Records from a data collection:

================================

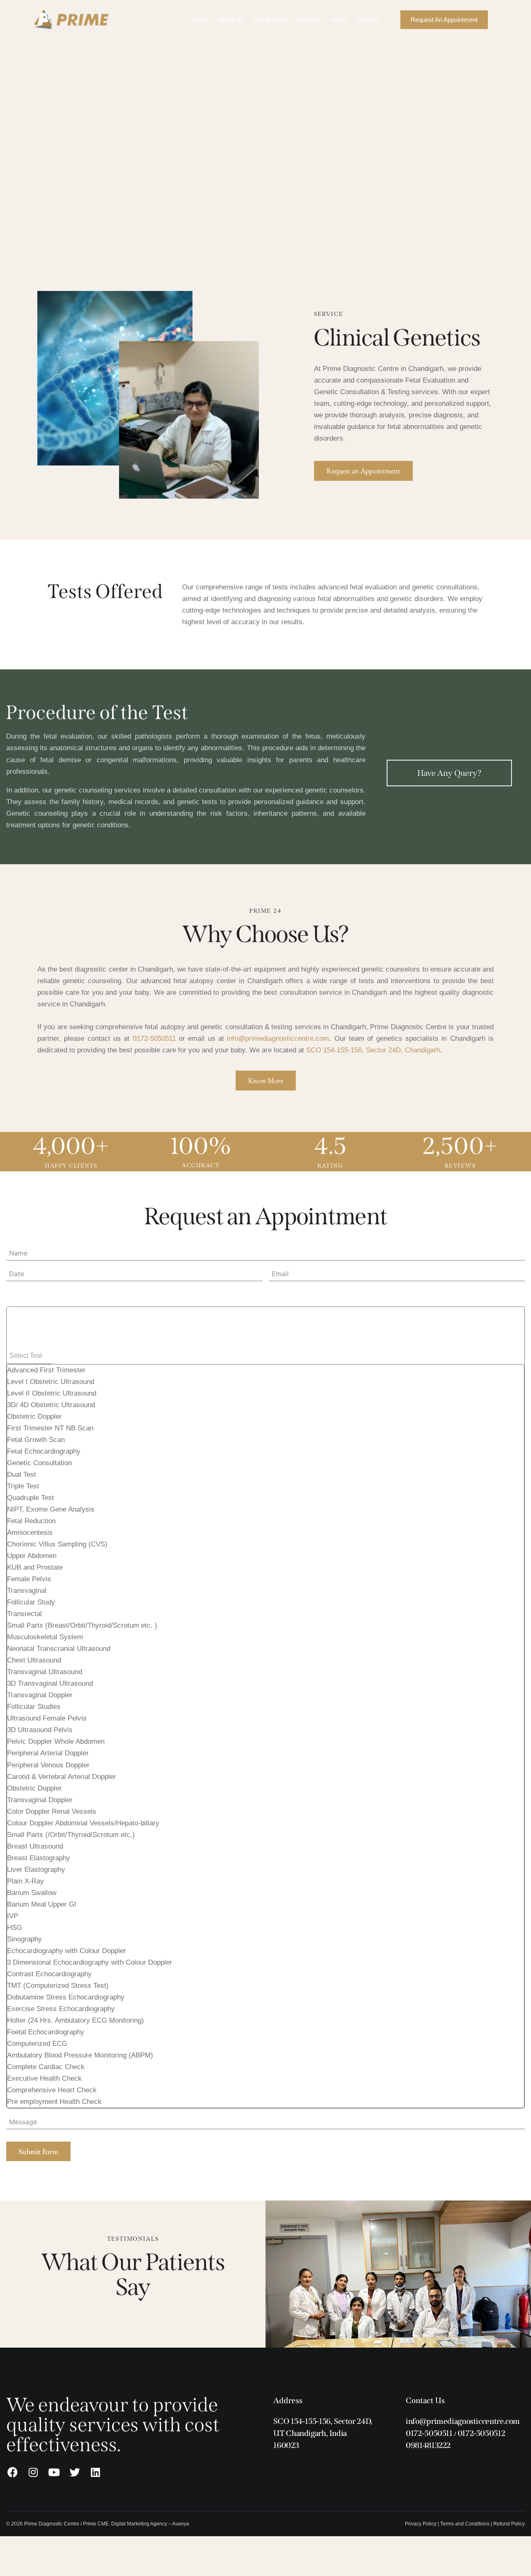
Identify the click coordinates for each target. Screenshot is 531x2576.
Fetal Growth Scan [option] (36, 1440)
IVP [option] (12, 1916)
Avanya (180, 2524)
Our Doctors (270, 19)
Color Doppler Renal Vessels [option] (51, 1811)
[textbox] (29, 1356)
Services (309, 19)
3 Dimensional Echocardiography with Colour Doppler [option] (89, 1962)
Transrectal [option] (24, 1614)
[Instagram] (33, 2472)
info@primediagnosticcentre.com (278, 1038)
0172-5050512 (481, 2433)
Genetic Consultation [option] (39, 1463)
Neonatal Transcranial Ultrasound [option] (58, 1649)
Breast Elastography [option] (38, 1858)
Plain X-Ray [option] (25, 1881)
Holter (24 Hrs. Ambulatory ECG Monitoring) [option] (75, 2020)
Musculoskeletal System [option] (45, 1637)
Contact (367, 19)
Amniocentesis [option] (30, 1532)
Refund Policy (509, 2524)
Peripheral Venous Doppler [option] (48, 1765)
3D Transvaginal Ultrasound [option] (50, 1683)
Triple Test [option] (23, 1486)
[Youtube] (54, 2472)
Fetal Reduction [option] (31, 1521)
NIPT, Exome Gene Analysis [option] (51, 1509)
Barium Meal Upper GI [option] (41, 1904)
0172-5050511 (154, 1038)
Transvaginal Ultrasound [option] (44, 1672)
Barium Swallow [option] (31, 1893)
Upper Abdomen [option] (31, 1556)
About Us (231, 19)
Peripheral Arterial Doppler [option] (48, 1753)
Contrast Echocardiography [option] (49, 1974)
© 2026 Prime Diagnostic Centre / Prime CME (57, 2524)
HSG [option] (14, 1927)
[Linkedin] (95, 2472)
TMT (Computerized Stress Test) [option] (58, 1986)
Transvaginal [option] (26, 1591)
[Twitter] (74, 2472)
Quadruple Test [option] (30, 1498)
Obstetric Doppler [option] (34, 1416)
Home (200, 19)
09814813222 (428, 2445)
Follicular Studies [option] (34, 1707)
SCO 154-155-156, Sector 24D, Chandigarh (373, 1050)
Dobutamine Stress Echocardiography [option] (65, 1997)
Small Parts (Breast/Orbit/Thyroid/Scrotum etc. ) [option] (82, 1625)
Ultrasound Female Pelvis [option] (47, 1718)
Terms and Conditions (465, 2524)
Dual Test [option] (21, 1474)
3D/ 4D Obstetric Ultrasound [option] (51, 1405)
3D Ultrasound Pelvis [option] (40, 1730)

================================

-- Work instructions --
For the string "Barium", filter the data and copy out each line where it occurs.

-- Solution to this problem --
Barium Meal Upper GI [option] (41, 1904)
Barium Swallow [option] (31, 1893)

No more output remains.